* _Short problem 1_
Copy every line of the entries that come after the passage on Greek philosophy, without changing anything.

::::

Fragment 224, Word count: 2,070.

Tags: history, reality, culture, gods, teleology, Christendom, Enlightenment, rationality, nature, science, literacy, Protestantism.

The Ancient Greek Reconceptualization

Ancient Greek philosophers re-conceived their culture’s system of reality as a whole by marginalizing supernatural personalities, notably the Olympian gods, in their explanations of the world. Those gods were not disembodied spirits, although disembodied spirits were also represented in the culture. The gods of Mount Olympus had bodies including the appetites of human bodies, but they were not ordinary flesh and blood since they had the power to change shape and appearance. They were in principle immortal and had individual and collective superpowers, but as personalities they were not so different from normally embodied persons. Humans who did extraordinary deeds caught the attention of the gods and sometimes inspired divine admiration and support and sometimes malice. Heroes were the favourites of certain gods.

There were materialist philosophers who denied the existence of gods, but for Plato, Aristotle, and others there were still important supernatural forces in the world, and those forces had the character of personality since they were teleological, with the future-directed orientation of caring ideality: attentive, inquisitive, judging, and thinking. Both Plato and Aristotle gave importance of the highest order to a god or gods in an obscure but conceivable dimension of the world: Aristotle’s first unmoved mover and Plato’s One and the Demiurge. These were still very god-centred views of life and the world, but the nature of deity was transformed from that in Homer. Aristotle’s god is pure intellect, thinking thinking about thinking, pure actuality without matter (potential, for Aristotle). Aristotle associated this deity with the “fixed stars” visible in a clear night sky, and his conception of cause/ effect in nature was still god-focused since the unmoved mover, located at the top of the layers of the spherical cosmos (with planet Earth at the bottom/ centre), was an ultimate cause of everything. Changes, impulses, or motions passed from Thinking at the top, down through the layers of fixed stars, planets, and finally into the sublunary world inhabited by humans. Also, in Aristotle’s view, every substance is defined by its own internal essential teleology or final cause, a destiny toward which it strives as if pulled or called from the future. Plato’s Demiurge is very much like pure intellect eternally contemplating the unchanging Ideal Forms, which each send out images of themselves in layers of decreasing accuracy and stability, down to the layer of ceaseless change familiar to ordinary experience. Plato’s divine One seems also to exist under another aspect as the Form of the Good.

::::

* _Short problem 2_
Rewrite the part of the passage on Greek philosophy that opens with the words "The Ancient Greek" and closes with "of certain gods.", using "special powers" in place of "superpowers".

::::

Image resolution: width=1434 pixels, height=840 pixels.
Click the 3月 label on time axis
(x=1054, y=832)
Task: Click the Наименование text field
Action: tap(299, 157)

::::

* _Written solution 1_
Image resolution: width=1434 pixels, height=840 pixels.
Click the 3月 label on time axis
(x=1054, y=832)
Task: Click the Наименование text field
Action: tap(299, 157)

* _Written solution 2_
The Ancient Greek Reconceptualization

Ancient Greek philosophers re-conceived their culture’s system of reality as a whole by marginalizing supernatural personalities, notably the Olympian gods, in their explanations of the world. Those gods were not disembodied spirits, although disembodied spirits were also represented in the culture. The gods of Mount Olympus had bodies including the appetites of human bodies, but they were not ordinary flesh and blood since they had the power to change shape and appearance. They were in principle immortal and had individual and collective special powers, but as personalities they were not so different from normally embodied persons. Humans who did extraordinary deeds caught the attention of the gods and sometimes inspired divine admiration and support and sometimes malice. Heroes were the favourites of certain gods.